Which takes us back to our dinner of grilled meat at Πιάτσα γουρουνάκι. Just a minute after George the Bellhop-Waiter left us, another waiter sidled up to our table and asked bluntly, “Where are you from?” “Casablanca,” we replied. He said, “No, really, because you are making my hair stand up,” and he showed Audrey the goosebumps on his arm. Brian took out his carte de séjour and showed it to him. He beamed and said happily, “George told me there was a family here from Morocco but I didn’t believe him,” and then we talked for a few minutes about Morocco, his family in Rabat, and how when he next goes to Morocco he will come to Casablanca to find us and visit about Cyprus in Morocco like we talked about Morocco in Cyprus. He asked for a business card, but we did not have any with us. “That’s OK,” he said, “You can give one to George so he can give it to me.” And so we did the next day. We look forward to Ismail calling us in Casablanca so we can bid him Marhaba there as he did to us in Nicosia at the other end of the Mediterranean.

The world is small when it holds big hearts.

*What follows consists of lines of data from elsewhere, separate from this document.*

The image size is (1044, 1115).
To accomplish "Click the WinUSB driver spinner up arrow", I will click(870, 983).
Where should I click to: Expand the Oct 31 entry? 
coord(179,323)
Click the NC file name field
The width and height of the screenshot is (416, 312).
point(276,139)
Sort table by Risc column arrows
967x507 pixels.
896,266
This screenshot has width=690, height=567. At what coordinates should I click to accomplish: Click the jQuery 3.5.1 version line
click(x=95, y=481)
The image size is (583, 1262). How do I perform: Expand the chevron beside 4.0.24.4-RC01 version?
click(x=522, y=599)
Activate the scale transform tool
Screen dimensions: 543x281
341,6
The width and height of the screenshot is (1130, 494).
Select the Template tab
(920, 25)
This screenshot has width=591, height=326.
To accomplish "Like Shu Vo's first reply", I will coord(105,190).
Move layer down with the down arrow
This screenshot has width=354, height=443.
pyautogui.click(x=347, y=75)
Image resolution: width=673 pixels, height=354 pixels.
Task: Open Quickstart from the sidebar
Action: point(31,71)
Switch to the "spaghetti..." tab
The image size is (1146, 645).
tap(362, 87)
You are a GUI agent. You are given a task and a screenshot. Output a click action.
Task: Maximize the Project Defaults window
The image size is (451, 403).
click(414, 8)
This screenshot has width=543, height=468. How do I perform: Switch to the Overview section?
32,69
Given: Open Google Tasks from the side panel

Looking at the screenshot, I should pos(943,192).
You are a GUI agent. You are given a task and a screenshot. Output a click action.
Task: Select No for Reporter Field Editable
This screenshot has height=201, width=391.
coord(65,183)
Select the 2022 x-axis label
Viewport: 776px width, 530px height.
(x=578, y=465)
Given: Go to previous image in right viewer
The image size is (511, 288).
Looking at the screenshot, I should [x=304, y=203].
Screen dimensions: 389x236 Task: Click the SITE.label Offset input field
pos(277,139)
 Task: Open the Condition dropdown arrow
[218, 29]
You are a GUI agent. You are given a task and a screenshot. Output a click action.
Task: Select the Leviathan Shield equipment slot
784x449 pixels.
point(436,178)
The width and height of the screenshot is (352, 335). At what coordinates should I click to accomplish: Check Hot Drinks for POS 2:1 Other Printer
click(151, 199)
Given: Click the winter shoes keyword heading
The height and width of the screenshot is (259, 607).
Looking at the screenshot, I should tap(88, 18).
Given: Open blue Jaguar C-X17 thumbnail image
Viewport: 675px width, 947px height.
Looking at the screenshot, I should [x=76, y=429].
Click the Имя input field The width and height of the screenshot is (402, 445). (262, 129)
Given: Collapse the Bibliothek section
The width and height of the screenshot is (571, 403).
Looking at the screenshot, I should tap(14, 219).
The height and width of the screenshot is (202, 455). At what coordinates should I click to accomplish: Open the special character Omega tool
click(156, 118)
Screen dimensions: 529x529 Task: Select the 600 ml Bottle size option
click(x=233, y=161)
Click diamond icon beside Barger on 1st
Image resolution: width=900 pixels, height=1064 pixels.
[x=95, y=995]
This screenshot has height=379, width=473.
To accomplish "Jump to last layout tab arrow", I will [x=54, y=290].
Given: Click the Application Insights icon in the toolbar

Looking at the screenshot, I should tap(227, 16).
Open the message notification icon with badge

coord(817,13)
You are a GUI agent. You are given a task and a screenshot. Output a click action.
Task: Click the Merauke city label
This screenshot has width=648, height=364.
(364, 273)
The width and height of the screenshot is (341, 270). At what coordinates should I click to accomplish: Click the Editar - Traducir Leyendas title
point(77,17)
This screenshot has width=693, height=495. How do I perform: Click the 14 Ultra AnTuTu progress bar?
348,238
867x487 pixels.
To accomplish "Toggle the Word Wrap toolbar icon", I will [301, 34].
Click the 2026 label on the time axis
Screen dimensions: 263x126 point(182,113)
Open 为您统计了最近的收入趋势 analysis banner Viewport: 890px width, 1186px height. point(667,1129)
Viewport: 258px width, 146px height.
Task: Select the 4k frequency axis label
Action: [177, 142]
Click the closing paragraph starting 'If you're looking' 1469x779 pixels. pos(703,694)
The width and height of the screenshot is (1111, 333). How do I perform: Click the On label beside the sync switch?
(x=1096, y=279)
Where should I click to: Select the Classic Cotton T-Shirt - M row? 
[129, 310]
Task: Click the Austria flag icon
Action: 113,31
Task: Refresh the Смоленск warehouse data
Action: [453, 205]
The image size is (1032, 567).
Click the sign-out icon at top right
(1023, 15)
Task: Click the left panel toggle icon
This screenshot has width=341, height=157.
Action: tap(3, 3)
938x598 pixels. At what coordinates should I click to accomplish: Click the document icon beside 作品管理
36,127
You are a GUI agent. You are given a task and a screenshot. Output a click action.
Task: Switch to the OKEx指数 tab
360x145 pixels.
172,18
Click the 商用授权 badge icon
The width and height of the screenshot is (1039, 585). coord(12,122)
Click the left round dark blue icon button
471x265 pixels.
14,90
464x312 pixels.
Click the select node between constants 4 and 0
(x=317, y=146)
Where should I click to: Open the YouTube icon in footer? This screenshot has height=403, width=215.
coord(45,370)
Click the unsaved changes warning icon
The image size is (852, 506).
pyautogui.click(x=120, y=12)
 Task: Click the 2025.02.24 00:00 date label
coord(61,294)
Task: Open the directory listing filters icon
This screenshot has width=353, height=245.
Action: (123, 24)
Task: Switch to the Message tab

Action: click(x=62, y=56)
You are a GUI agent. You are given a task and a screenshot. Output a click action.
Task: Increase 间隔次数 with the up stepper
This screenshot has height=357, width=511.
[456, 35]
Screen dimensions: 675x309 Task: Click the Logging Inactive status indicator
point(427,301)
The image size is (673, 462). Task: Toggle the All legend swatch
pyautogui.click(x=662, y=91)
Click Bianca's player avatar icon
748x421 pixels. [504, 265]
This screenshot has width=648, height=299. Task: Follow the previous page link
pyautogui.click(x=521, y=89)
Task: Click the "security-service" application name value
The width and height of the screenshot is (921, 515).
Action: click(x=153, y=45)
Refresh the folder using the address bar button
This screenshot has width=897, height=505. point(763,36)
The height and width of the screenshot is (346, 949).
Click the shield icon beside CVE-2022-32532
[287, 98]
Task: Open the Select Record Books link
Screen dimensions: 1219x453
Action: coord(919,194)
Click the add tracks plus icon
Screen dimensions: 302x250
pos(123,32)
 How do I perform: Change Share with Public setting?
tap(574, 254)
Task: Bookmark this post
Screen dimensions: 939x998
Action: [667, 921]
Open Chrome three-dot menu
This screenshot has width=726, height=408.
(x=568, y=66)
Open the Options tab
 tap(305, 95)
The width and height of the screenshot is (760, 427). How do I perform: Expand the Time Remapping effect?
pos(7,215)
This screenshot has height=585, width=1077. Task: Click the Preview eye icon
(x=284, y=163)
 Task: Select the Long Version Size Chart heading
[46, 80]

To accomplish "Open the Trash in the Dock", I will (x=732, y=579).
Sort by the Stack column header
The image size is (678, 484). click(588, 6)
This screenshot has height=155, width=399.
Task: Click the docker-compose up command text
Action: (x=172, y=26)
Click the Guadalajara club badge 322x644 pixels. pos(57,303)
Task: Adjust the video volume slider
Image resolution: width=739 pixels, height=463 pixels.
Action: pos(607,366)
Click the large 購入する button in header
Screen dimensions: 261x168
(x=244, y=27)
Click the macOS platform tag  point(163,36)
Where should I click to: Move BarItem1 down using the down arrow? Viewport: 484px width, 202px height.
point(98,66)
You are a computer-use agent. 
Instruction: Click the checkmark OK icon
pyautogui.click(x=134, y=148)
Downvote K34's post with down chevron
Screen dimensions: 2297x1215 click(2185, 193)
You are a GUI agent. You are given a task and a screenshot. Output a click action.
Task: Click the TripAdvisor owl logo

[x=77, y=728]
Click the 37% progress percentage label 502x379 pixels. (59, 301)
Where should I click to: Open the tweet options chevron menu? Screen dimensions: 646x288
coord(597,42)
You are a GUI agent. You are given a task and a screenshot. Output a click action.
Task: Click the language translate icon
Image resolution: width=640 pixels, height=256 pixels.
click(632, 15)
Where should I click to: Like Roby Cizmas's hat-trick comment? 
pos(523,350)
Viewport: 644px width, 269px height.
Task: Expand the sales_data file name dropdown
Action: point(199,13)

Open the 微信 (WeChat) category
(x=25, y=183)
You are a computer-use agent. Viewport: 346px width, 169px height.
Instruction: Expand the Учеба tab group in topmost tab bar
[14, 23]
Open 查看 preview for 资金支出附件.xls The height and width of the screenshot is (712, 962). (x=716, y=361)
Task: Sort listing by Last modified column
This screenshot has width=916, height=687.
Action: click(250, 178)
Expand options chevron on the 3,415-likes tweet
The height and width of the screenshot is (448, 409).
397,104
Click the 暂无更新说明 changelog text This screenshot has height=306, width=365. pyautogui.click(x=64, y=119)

On your mark…get set…here we go!

SATURDAY IS GROCERY SHOPPING DAY

This weekend we met up with some old friends, at least within the spectrum of our expat lives in Morocco. School has kept us so busy this year that for months we have done our Saturday weekly shopping at the French grocery chain’s Carrefour Gourmet store that opened up about a year ago. It definitely caters to a European-American expat and high-end Moroccan crowd that prioritizes convenience and preference over Moroccan thriftiness (though even there the costs beat American prices by a mile…or by 1.6 km), and allows us to shoot out as our schedule allows with a weekly grocery list and get all we need with more reliable supply and high levels of quality. In addition to the ubiquitous parking guardians, there is a valet service. The guys know us, so when we drive up we just stop in the middle of the road in front of Carrefour Gourmet (because this is Morocco, so anyone might stop anywhere at any time on any road or highway) and one of the valets will walk out to greet us with a hearty, “Bonjour! C’est va?” We pop out; exchange greetings with the valet who surely recognized our car when it was still half a block away; grab our supply of bags from the back of the car (because disposable plastic grocery bags are illegal in Morocco, so reusable sturdy bags are a staple for survival); and shoot inside to shop for produce, fresh bakery items from the Amoud Boulangerie et Pâtisserie inside the store; meat from the butcher section, amazing cheeses cut to order from the cheese section (the best Brie we have ever eaten for a mere $3/kilo, or $1.50/pound), other groceries from the aisles, and wine/spirits from Le Cave (with its special entrance and exit to control access to alcohol in this Muslim country). We pay; load everything into our sturdy bags and baskets; and by the time we get outside the valets have spied our exit and pulled our car around to the front so they can unload everything from the cart into the back before we pay them a whopping 10 dhs (each, if more than one helps unload the cart).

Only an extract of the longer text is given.